Saturday, January 19, 2008

Viva woes

There is a lot we do not understand. Most of what we do not understand at one point of time gets clear at some other point of time but there still would remain sediments of disbelief or vague hints of the past lack of understanding post the (un)specified time of understanding. If you were wondering whether I started busying myself with Ludlum's philosophy, you probably have never stepped into an engine-erring workshop lab.

For newbies: Workshop (06WSL18) is a compulsory subject in the first year of any engineering course in Karnataka (and in IITs too, I think) with the exception of a certain autonomous college in Bangalore. The syllabus includes designing fitting models which extract physical labour in alarming quantities and welding models which demand a fumbling freshie risk his looks. The warsht that could happen was probably this particular subject carrying 75 marks for the semester exams which includes a 10 mark viva voce (rapid fire question-answer session with the examiner). Why workshop was made compulsory for all branches despite it having least application in our chosen career stream has bounced over every taker's head from time immemorial.

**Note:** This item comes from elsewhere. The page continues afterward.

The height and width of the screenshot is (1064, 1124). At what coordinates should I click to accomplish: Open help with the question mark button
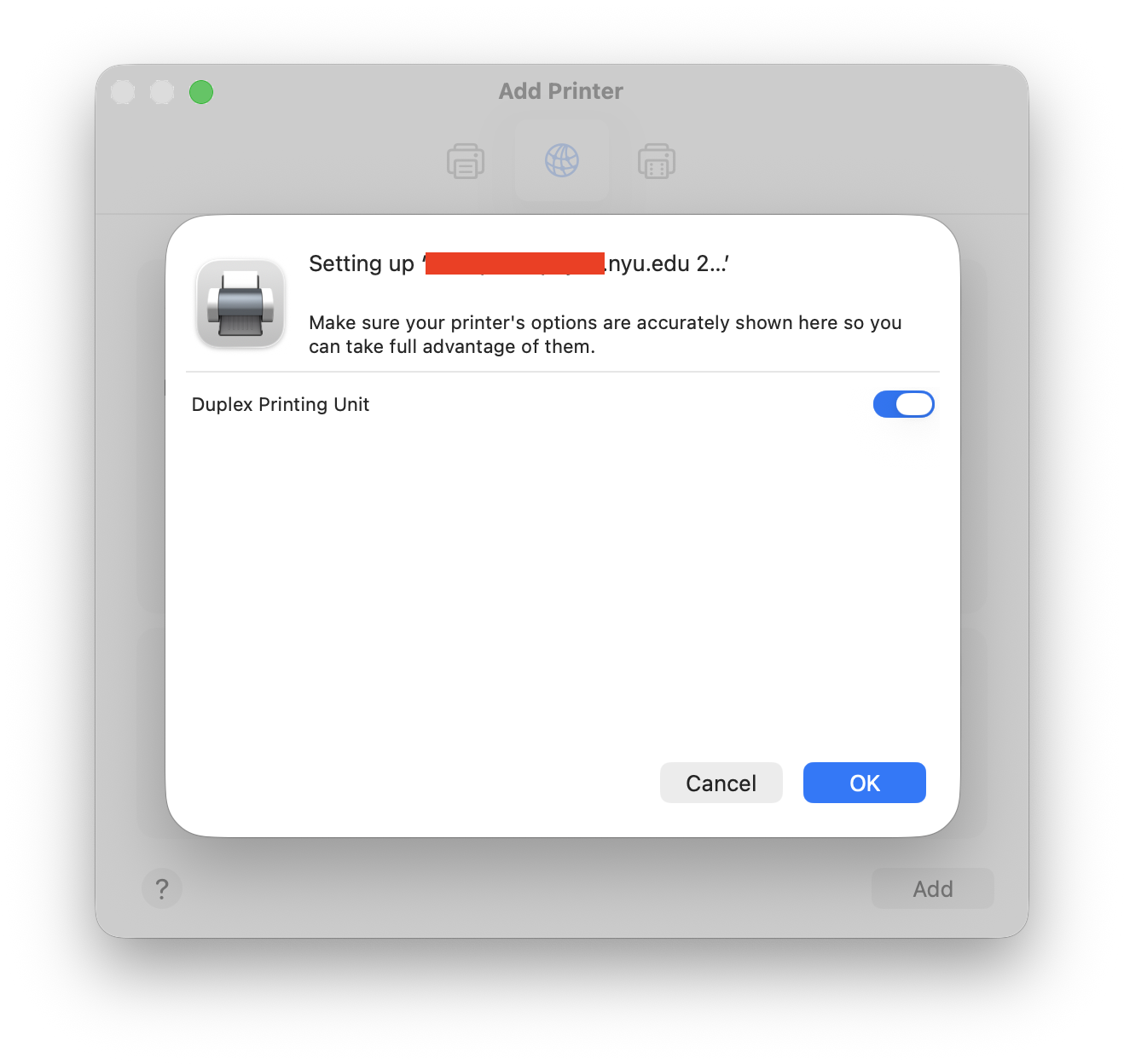tap(162, 888)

Circa 2008, January the 18th. We yawn our way to the college workshop at 8:15 am in half tucked hideous khaki uniforms and leather shoes, carrying a 4 Rupee hacksaw blade which serves the purpose of cutting steel (yes, solid steel!). The instructor stands smirking like he has been nominated the next Ivan the horrible (or is it Hagar the terrible?) with the sneaky HOD and the wispy Vice Principal (VP) whom I last remember seeing on the first day of college. After a cordial welcome of instruction shouting, we are made to take down the model supposed to be made - a quadrant of a circle which fits neatly into its hollow counterpart, both made from two steel pieces, for 30 marks; a welding joint for 10 marks and viva for 10 marks, all to be added to our internal assessment marks to total it to 75.

VP adds as an afterthought, 'Time limit ees 2 avars, that is exactly 120 minutes.'

Hue and cry greets this announcement.

Assuming his words could make things better, he states with a grin, 'See 2 avars more than yenaf if you have a good breakfast and come. You will get full 120 minutes for your work and nobody can take these 120 minutes from you'. His version of a certain 'Sattar Minute' speech that made waves last year.

Thus, we get to work; marking, punching, cutting (the thin blade wobbling dangerously, extracting a work of 317.55 joule/second from yours truly), filing and then welding. I choose to do away with the details because after all the effort, it looked like my strategy paid off and I got soopar looking models. ;) Just when I thought those marks were in the bag, I hear Hagar call, ' Roll numbar threeeeee. Viva'. I walk nervously to the external examiner, a man in mid-thirties in a crisp white shirt and sit down when asked.

Ex: Hmm. So roll number three. So what is your name?

Isn't that on the register next to the roll number, you near-sighted warp?

Me: Akshatha, Sir.

Ex: Hmm. So which branch?

Me: Electronics.

Ex: Hmm. Aap kidhar se aaya hai?

Was prepared for this, considering five out of three people take me for a Northie. Took a second to debate between continued amusement in inducing more broken Hindi or get down to business and finish early for my regular dose of caffeine in the canteen.

Me: From Bangalore sir.
Ex: Oh. Originally from where?

Me: Coastal Karnataka

Ex: Ees eet? So Akshatha, can you introduce yourself?

Me: Here's an alternative: Why don't you just scroll above and apply simple summation of finite series?
I am Akshatha, branch electronics, from Bangalore.

Ex: Goooood. So, can you identify this device? (points to a lethal looking tonged instrument)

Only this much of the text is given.